Nel bar del centro se sei un turista il conto è (quasi) il doppio

Pomeriggio afoso in città, alla disperata ricerca di un bar per mangiare qualcosa di veloce. In molti hanno chiuso i battenti: riapriranno a settembre. All’Aperol di piazza Cordusio c’è posto: siamo in due, io e mia moglie. Ordiniamo, mangiamo e, al momento di pagare, ci facciamo pure venire la tachicardia - che sotto il sole d’agosto non è il massimo. Conto veloce alla cassa: 22 euro tondi.
Guardiamo voce per voce. Panino con prosciutto e caprino: 7 euro. Piadina con cotto e mozzarella: 8 euro. Due bottigliette d’acqua: 7 euro. Totale: 22 euro. Tutto torna. Non hanno sbagliato coi conti. Però, qualcosa non torna proprio. All’Aperol sono andato spesso a mangiare: di certo non è rinomato per essere tra i bar più economici della zona. Pochi giorni fa, per esempio, avevo ordinato un panino e un toast da portare via (impegni di lavoro mi obbligavano con la testa inchiodata al monitor del pc) e avevo speso poco più di 7 euro e 50 centesimi.
Penso subito al coperto. E che coperto! Chiedo alla cassa. Segnalo la differenza di trattamento a soli pochi giorni di distanza. «Va bene la crisi galoppante... », gli faccio. Il cameriere mi interrompe, straccia la ricevuta vecchia: «Non si preoccupi. Questi sono i prezzi da listino, non quelli che facciamo ai nostri clienti». Mi fa sentire una very important person. E ribatte il conto: 14 euro e 20 centesimi. Non proprio la metà, ma poco ci manca. Comunque caro, ma non certo la sassata che mi si era presentata inizialmente. A me è andata bene ma penso che un turista ne avrebbe sicuramente pagati 22.

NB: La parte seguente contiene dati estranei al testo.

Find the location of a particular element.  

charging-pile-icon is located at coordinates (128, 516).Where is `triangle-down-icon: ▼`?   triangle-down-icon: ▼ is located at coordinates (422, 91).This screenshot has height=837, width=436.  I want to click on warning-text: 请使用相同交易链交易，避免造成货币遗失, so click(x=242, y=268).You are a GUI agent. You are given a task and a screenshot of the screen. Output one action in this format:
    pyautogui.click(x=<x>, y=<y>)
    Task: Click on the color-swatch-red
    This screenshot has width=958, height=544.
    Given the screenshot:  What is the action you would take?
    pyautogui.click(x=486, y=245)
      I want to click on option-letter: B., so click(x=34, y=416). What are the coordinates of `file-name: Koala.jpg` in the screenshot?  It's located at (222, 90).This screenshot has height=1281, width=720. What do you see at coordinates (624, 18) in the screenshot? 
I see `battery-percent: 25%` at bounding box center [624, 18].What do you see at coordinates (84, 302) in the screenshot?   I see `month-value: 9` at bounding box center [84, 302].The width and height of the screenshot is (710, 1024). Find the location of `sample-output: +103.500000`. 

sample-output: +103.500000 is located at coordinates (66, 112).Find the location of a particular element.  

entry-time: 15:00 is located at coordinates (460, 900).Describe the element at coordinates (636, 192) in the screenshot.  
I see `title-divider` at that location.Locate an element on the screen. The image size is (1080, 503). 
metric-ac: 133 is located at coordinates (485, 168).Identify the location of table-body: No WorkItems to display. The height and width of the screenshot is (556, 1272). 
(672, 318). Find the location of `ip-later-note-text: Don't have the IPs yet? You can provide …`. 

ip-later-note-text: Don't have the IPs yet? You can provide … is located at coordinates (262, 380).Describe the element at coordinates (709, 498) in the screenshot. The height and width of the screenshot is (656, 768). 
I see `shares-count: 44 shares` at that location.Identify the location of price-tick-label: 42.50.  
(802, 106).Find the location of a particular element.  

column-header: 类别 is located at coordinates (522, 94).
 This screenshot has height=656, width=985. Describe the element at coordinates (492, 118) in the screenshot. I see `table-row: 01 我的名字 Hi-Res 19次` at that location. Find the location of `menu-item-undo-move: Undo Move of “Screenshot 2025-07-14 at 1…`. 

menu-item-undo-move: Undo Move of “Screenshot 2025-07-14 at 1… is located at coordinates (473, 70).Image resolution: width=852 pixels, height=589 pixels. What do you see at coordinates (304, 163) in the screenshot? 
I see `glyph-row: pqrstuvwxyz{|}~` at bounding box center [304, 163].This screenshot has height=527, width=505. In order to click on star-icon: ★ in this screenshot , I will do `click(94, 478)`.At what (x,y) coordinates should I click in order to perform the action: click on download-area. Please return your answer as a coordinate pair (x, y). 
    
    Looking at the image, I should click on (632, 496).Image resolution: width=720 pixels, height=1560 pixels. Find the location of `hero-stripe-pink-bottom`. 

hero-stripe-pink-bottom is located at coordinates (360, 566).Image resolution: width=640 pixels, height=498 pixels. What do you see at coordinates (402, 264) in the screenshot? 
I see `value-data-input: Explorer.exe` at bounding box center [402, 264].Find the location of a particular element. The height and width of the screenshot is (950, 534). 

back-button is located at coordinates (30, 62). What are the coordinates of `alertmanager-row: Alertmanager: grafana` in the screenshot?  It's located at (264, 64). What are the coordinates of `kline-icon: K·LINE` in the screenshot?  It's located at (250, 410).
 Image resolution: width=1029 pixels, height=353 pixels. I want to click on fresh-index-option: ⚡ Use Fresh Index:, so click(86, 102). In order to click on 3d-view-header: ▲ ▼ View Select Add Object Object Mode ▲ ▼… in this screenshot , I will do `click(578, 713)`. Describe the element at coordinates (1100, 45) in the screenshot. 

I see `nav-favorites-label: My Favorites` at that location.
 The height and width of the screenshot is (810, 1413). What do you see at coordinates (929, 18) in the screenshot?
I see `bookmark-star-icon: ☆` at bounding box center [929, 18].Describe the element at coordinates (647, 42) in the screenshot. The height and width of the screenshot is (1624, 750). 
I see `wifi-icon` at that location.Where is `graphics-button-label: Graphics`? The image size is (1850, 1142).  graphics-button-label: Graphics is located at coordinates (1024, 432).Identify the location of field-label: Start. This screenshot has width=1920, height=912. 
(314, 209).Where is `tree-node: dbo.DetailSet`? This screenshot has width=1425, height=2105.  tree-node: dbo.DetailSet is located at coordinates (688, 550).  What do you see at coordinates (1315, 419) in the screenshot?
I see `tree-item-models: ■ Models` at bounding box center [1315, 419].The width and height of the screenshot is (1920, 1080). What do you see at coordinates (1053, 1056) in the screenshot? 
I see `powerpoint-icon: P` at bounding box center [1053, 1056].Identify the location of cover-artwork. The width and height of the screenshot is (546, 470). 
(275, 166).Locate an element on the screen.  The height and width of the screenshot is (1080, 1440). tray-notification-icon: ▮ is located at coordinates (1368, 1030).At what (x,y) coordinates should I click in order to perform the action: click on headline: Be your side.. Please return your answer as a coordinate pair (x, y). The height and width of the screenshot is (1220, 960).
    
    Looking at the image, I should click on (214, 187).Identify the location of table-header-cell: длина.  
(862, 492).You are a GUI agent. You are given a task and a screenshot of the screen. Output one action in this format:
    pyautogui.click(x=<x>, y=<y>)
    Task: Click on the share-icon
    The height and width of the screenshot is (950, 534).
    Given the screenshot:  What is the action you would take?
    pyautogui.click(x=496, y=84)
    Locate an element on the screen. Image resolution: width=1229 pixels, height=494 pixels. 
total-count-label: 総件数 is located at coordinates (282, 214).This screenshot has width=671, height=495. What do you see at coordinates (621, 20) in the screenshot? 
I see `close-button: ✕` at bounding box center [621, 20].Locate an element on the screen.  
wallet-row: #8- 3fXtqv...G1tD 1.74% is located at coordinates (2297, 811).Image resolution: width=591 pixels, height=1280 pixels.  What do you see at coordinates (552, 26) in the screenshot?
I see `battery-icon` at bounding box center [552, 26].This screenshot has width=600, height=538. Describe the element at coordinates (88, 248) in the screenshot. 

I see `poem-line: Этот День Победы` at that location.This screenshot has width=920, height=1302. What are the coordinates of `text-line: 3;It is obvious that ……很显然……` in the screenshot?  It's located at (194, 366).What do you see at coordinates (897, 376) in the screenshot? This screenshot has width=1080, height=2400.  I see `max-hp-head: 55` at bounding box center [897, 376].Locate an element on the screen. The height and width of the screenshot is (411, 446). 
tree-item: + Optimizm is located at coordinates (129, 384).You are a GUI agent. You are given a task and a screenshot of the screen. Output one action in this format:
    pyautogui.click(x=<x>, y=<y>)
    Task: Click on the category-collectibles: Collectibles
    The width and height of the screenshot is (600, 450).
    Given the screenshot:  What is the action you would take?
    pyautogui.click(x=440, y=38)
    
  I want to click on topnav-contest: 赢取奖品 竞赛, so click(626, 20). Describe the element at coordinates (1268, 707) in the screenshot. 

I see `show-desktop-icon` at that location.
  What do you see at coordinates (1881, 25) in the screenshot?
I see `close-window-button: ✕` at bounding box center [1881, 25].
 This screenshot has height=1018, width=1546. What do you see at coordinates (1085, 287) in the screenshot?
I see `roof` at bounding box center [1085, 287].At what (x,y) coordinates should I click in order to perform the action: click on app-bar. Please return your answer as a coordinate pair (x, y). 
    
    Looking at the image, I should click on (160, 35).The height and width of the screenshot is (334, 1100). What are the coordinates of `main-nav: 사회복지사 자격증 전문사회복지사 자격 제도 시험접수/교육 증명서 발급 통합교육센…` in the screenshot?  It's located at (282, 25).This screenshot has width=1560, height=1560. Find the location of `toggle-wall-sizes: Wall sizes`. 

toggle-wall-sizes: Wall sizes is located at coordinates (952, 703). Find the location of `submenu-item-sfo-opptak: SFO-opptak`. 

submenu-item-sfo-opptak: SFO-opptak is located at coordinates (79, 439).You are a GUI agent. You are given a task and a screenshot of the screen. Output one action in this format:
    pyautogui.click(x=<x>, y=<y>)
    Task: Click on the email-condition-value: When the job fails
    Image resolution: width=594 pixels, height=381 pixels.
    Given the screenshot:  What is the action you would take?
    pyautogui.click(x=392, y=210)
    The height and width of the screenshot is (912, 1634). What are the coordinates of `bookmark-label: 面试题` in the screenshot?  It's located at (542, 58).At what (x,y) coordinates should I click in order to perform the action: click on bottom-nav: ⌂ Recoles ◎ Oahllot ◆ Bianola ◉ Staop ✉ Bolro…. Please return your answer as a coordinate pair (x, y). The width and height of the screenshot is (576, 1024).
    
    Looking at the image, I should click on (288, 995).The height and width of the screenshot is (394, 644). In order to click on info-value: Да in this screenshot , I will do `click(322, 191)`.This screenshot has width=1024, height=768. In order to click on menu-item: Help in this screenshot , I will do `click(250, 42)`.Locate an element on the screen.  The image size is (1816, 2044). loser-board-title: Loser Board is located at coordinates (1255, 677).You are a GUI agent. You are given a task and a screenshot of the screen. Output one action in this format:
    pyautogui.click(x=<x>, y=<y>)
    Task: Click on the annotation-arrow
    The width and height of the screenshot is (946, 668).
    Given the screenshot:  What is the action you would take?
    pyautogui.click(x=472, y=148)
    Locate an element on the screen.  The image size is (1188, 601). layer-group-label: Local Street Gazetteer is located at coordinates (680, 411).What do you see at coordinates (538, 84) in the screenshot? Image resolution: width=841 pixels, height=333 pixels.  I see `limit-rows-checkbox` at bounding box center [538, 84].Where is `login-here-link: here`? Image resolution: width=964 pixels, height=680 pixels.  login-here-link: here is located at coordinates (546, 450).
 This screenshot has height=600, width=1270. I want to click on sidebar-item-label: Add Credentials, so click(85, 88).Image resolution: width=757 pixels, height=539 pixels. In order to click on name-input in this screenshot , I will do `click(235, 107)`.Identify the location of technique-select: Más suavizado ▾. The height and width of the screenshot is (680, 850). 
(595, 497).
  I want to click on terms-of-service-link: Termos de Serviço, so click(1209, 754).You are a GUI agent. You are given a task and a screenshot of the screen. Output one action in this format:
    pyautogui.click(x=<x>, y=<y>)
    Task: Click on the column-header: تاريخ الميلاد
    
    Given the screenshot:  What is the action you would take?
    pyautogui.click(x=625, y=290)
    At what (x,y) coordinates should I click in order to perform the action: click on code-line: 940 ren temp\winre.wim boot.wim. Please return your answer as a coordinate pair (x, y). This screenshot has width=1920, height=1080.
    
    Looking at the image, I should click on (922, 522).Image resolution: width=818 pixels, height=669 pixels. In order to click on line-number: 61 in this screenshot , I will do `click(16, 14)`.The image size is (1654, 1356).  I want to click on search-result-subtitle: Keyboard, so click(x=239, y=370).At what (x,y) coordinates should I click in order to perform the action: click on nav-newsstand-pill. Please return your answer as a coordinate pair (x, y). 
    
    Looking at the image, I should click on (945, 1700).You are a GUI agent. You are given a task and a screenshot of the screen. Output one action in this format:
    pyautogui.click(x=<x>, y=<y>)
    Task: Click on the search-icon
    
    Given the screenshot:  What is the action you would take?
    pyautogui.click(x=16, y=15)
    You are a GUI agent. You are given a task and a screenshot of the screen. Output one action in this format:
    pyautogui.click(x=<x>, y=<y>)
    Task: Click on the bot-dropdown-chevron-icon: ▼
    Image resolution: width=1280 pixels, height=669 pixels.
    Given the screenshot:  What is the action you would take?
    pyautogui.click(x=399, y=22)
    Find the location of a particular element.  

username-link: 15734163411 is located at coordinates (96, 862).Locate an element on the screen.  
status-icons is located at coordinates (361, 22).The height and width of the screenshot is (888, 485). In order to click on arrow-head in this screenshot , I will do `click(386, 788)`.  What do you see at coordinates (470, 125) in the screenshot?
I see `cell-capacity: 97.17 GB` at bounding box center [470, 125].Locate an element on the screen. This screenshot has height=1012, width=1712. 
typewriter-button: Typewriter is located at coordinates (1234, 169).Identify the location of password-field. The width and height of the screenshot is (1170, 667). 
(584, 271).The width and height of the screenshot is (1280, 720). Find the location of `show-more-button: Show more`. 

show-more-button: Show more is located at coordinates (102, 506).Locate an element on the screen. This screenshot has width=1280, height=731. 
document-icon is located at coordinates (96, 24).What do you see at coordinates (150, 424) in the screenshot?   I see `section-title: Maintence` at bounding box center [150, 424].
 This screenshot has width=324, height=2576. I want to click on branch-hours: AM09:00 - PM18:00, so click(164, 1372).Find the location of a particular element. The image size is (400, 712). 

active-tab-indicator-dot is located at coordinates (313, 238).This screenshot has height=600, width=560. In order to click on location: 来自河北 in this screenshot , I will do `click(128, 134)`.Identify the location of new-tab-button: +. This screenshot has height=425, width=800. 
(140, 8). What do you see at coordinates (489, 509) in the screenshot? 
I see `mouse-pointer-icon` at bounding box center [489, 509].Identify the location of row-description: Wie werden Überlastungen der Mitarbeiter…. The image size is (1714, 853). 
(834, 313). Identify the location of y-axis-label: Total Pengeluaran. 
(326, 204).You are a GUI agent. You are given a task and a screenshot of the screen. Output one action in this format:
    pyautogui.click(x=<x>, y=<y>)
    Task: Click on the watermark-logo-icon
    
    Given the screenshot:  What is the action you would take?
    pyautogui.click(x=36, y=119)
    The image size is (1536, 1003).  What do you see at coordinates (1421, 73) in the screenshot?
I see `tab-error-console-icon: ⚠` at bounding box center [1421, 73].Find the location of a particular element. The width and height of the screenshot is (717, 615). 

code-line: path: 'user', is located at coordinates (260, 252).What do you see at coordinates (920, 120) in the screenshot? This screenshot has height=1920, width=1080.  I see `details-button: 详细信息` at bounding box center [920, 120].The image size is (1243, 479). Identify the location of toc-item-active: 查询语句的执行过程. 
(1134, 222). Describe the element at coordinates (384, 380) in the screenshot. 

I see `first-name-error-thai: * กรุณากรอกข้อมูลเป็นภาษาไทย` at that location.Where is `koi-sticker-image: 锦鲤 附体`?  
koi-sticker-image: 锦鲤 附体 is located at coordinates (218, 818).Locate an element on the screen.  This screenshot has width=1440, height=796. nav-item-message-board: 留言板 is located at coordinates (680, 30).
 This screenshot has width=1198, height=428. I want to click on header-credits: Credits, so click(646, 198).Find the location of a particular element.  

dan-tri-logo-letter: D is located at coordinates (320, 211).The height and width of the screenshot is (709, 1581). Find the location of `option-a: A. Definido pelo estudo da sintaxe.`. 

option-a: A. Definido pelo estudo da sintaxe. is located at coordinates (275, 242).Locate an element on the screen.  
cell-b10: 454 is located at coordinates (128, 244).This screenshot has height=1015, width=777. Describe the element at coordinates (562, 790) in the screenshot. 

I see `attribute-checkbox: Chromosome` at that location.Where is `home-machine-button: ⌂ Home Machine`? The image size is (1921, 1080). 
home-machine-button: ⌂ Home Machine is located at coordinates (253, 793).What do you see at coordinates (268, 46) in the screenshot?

Torno al lavoro. Chiacchiero con un collega: anche lui, una mezz’ora prima di me, è caduto nella stessa «trappola». Non ha protestato, però, ha pagato. Un secondo con mozzarella e prosciutto: 15 euro (poco prosciutto e due fogli, sottilissimi, di mozzarella). Un’insalata: 10 euro. Due bottigliette d’acqua: 7 euro. Due caffè: 6 euro. Totale: 38 euro tondi tondi. Lui, come molti altri, all’Aperol non è un vip.